Eu me emociono facilmente. Mas isso não tira o mérito do Sabino que
procurava um tema pitoresco ou irrisório no cotidiano das pessoas para
escrever "A ultima crônica" e coroar mais um ano desse exercício.
Faltava-lhe inspiração e a caminho de casa, até para adiar o momento de
sentar e escrever, entrou num botequim da Gávea para tomar um café junto
ao balcão. A falta de inspiração o assustava. Foi quando um negro
magrinho acompanhado da mulher e filha de fita cor de rosa espetada no
cabelo encaracolado, entraram no estabelecimento e foram sentar
silenciosamente no fundo à mesa ao lado da parede espelhada. A garotinha
com seu vestido branco e pobre estava visivelmente tensa. Prestava
atenção a tudo. Sentada, suas perninhas não alcançavam o chão, mas
também não balançavam. O pai discretamente tira do bolso algumas notas
de dinheiro e confere. Ao garçom fez o pedido apontando para o balcão
que em seguida levou um pratinho com uma única pequena fatia de bolo
amarelo, e uma Coca-Cola. Os três pareciam hipnotizados com a fatia
recém chegada, quando a mãe quebrando a hipnose procura aflita alguma
coisa na bolsa que estava no colo.
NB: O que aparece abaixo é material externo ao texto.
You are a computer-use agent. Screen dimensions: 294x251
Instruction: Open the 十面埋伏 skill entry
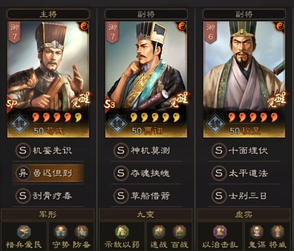pyautogui.click(x=244, y=150)
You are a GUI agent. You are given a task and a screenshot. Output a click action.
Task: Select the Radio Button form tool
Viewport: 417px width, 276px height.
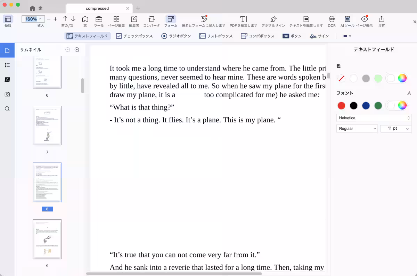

Retira três pequenas velas brancas e
as coloca na fatia do bolo. O pai se apressa a riscar um fósforo e
acendeu-as. A garotinha, com o queixo na altura do mármore cinza da
mesa, assopra apagando de pronto. Bate palpa, e balbucia algo que os
pais acompanham: "Parabéns a você..."A mãe sorrindo com a alegria da
filha pega as velas de volta e guarda na bolsa. A menina com as duas
mãos pega a fatia de bolo. O pai que até aquele momento não havia se
dado conta do olhar do Sabino, ao cruzarem os olhos, tentou abaixa-los,
mas resolveu encarar, e em seguida abriu um largo sorriso.Termina a
crônica dizendo que era assim que gostaria que fosse a ultima crônica:
que fosse pura como aquele sorriso. E eu me emocionei.